Abstract Steady-state membrane potential ( V m ) and intracellular Cl − activity ( a Cl i ) were measured with double-barreled Cl − -selective microelectrodes in mouse liver slices. In bathing solutions (33.8° C) containing pyruvate, glutamate, fumarate, and glucose, V m and a Cl i were −27.6 ± 1.0 mV and 32.6 ± 1.5 mM, respectively. This apparent value of a Cl i exceeded the level required for passive distribution of this ion ( a Cl eq = 26.4 ± 1.3 mM) by 6.2 ± 1.0 mM. This difference was essentially unchanged in experiments where (i) Na + was replaced by choline, (ii) HCO 3 − was removed, and (iii) Cl − was replaced by gluconate.
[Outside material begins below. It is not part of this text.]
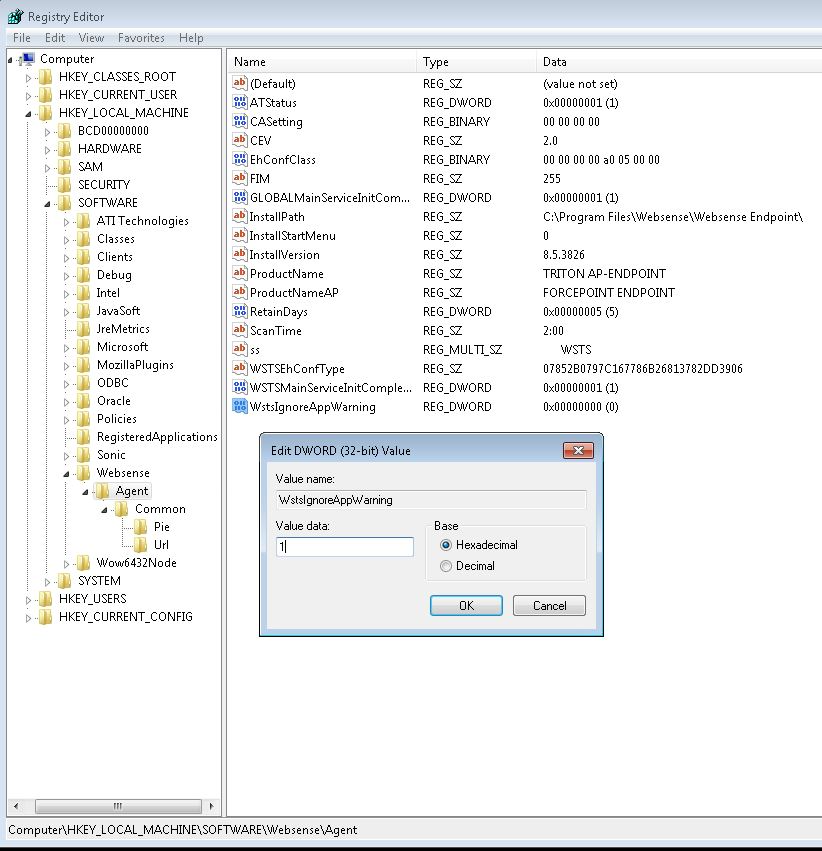Click the DWORD icon beside WstsIgnoreAppWarning
The image size is (822, 851).
click(x=240, y=406)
These data argue against the presence of Na + - or HCO 3 − -coupled Cl − transport mechanisms in the plasma membrane of mouse liver cells. This implies that a Cl i is in fact at equilibrium and interference with the response of Cl − -selective microelectrodes by intracellular anions is responsible for the apparent difference between a Cl i and a Cl eq . We found that Cl − -selective microelectrodes containing Corning 477315 ligand are sensitive to taurocholate, a representative bile salt. Their selectivity to taurocholate is about 60-times their selectivity towards Cl − . This suggests that interference of bile acids at concentrations normally present in hepatocytes with determinations of a Cl i can account for the apparent difference a Cl i − a Cl eq .